What needs to be done
In the entries below, find the line with "Task: Open the Modifier List dropdown" and the line with "1536x744 pixels."; give again those lines and every line between them, exactly.
START Dataset records
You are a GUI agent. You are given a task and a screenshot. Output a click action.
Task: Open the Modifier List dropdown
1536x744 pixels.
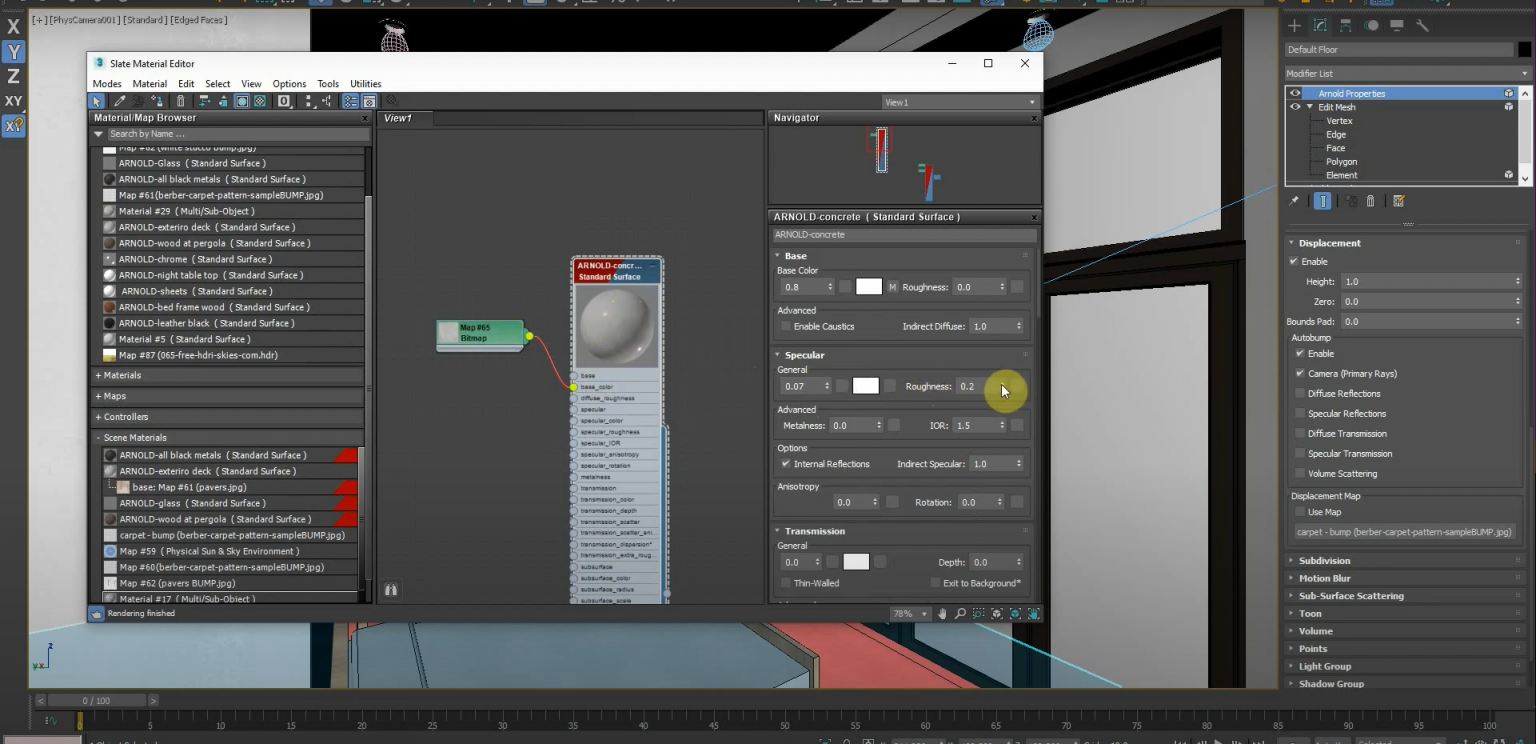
END Dataset records
START Dataset records
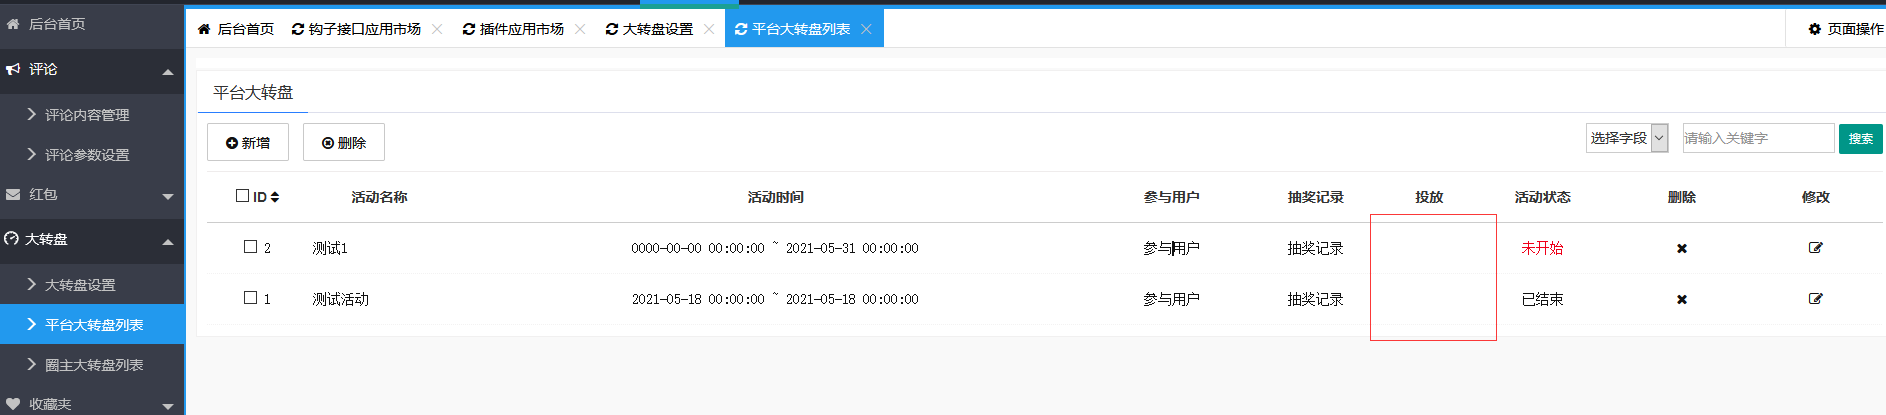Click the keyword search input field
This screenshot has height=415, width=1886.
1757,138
END Dataset records
START Dataset records
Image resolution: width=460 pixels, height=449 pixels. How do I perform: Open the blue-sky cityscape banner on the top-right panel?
END Dataset records
Output for this task
Task: Open the Modifier List dropdown
1536x744 pixels.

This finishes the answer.